Reactionic
Reactionic

Reputation: 304

How to write subprocess' stdin continuously?

I have a script behaves like subscript.py below and I want to run it from another one because it was written with Python 2.7. I tried some of subprocess functions but none of them provides the same functionality like subscript runs in terminal natively.

subscript.py

import threading
from queue import Queue
import argparse


class FooBar():
    def __init__(self) -> None:
        self.q = Queue()
        foo = threading.Thread(target=self.foo)
        bar = threading.Thread(target=self.bar)
        foo.start()
        bar.start()
    

def foo(self):
    while True:
        text = input()
        print(f"{text} is sent by foo()")
        self.q.put(text)


def bar(self):
    while True:
        if not self.q.empty():
            text = self.q.get_nowait()
            print(f"{text} is sent by bar()")

if __name__ == "__main__":
    c = FooBar()

main1.py This one kills process right after something printed by subscript.

import subprocess
subprocess.run("py subscript.py", text=True, input="foo\n")

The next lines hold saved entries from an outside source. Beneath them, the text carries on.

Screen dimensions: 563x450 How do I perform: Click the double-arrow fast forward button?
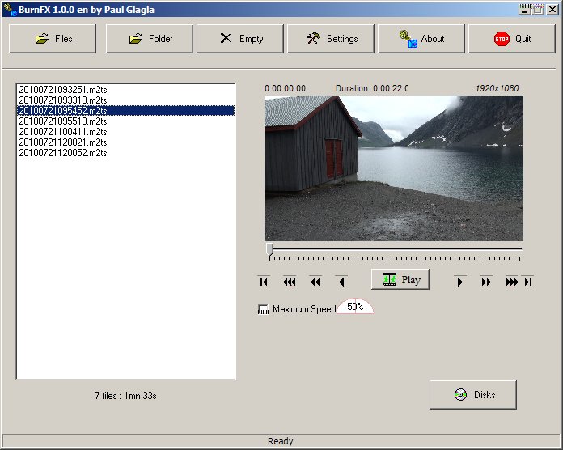(x=486, y=282)
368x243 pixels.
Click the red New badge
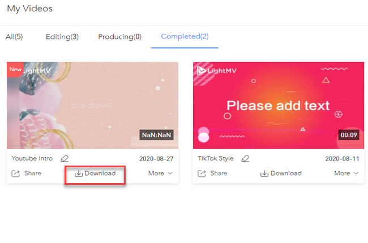pyautogui.click(x=15, y=69)
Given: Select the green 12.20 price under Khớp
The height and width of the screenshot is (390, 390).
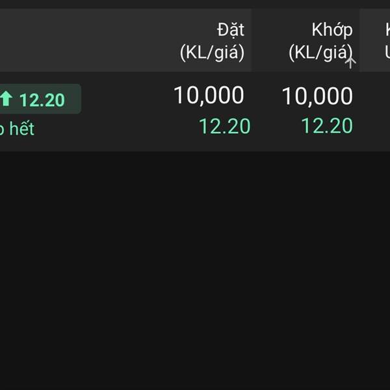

main2.py This one is a blocking type. So it is not possible to feed subscript with stdin.

import subprocess
output = subprocess.call("py subscript.py")

Upvotes: 1

Views: 1924

Answers (1)

tdelaney
tdelaney

Reputation: 77407

Your first option closed stdin as soon as the string was written and the second doesn't give you any opportunity to write to stdin so it hangs. You can use the lower-level Popen call to get a pipe to stdin and write it yourself.

>>> import sys
>>> import subprocess
>>> proc = subprocess.Popen([sys.executable, "subscript.py"], stdin=subprocess.PIPE)
>>> proc.stdin.write(b"hello\n")
6
>>> proc.stdin.flush()
>>> hello is sent by foo()
hello is sent by bar()

That pipe requires byte objeccts. But it can be put in a text wrapper that does the string to bytes encoding for you (and lets you use print if you want).

>>> import io
>>> txt_stdin = io.TextIOWrapper(proc.stdin)
>>> print("hello again", file=txt_stdin, flush=True)
>>> hello again is sent by foo()
hello again is sent by bar()

But there is still a lot missing. If the program writes things too, you may need to use pipes for stdout and stderr also. If it is expecting a terminal, you may need to use a pseudo-tty or pexpect if you are also on a unix like system.